I spend most of my days in workout clothes. I wear makeup about twice a year. I never learned how to walk in heels. (I think it's too late.)
So I've been nervously anticipating tomorrow. This weekend I started doing my prep work. Learn from my mistakes:
- on Saturday, at Kajukenbo class get paired with 13-year-old boy known [by me] as "Devil Child." When instructed to "harmonize" with gentle sparring, Devil Child windmills his arms, raining blows, and laughs at resulting wincing, cowering. Instructor yells, "Hit him!" to no avail.
- resulting bruises are going to make sleeveless dress problematic.

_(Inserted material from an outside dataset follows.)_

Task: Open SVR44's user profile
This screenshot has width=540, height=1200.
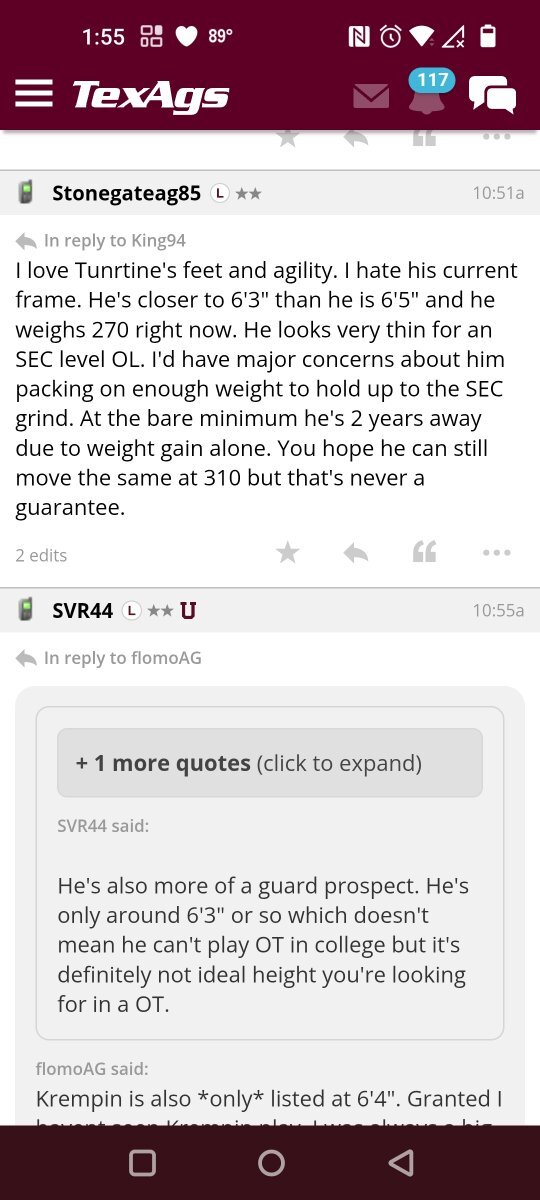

- realizing no one wears stockings any more, go to Target and purchase "shapewear" and self-tanner.
- go home and don shapewear. Styled like shorts (shorts made by Satan), they immediately roll up thighs and down belly, creating scary slabs of flash.
- discard idea of wearing shapewear and instead vow to suck in stomach (for hours on end if need be).

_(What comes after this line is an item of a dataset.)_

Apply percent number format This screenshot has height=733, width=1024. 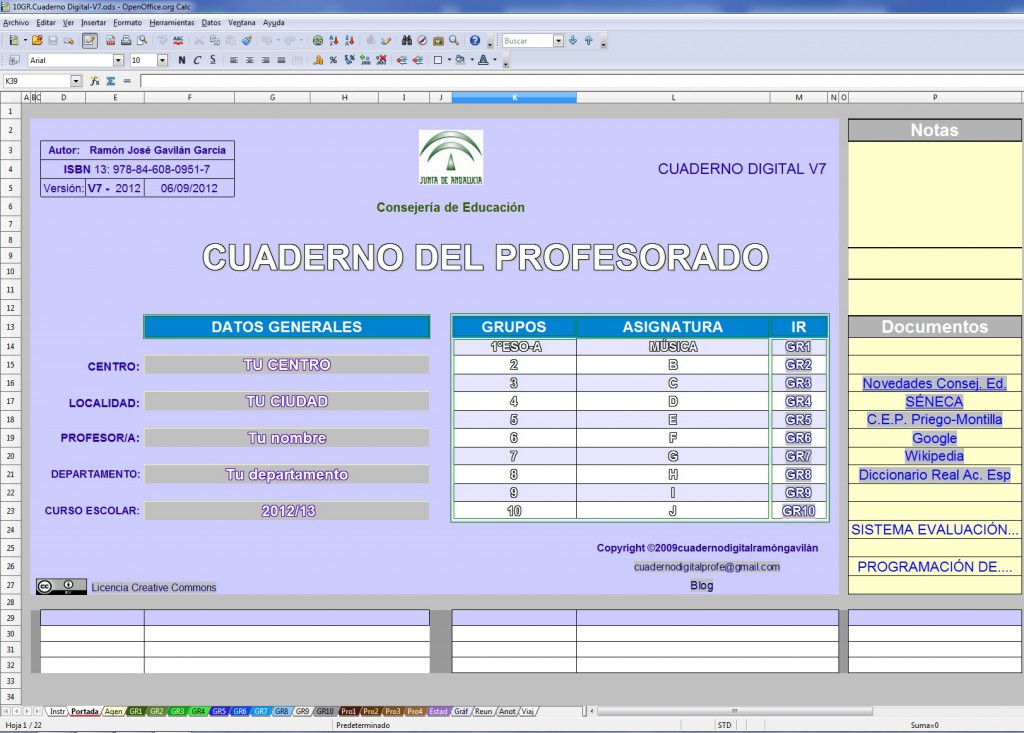(x=333, y=60)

- test self-tanner on upper thigh. Nearly too late, note that long streak of self-tanner has run down to calf. Wipe up frantically with wad of wet toilet paper.
- on Sunday, wake up and note that self-tanner has made test spot on upper thigh a pale orange. Still better than normal, vampire-like skin tone.
- as an alternate plan, purchase Sally Hansen Airbrush Legs, which people on the internet claim miraculously covers up imperfections.
- try Sally Hansen at home. Legs are still scary and veiny and seem no darker.
- shower and shave. (Scant body hair means shaving is a rare occasion). Since self-tanner recommends exfoliating, scrub legs vigorously with loofah.
- spray on self-tanner.
- slip on floor on which self-tanner has drifted.
- after legs dry, try on four pairs of black pants. Four pairs! How is it possible to have four pairs of black pants (that are not athletic pants) and still not like any of them?
- one hour later, legs begin to burn and itch. And look bumpy. Can you say razor burn?
- hope that razor burned/orange legs will look sort of tan.
Wish me luck!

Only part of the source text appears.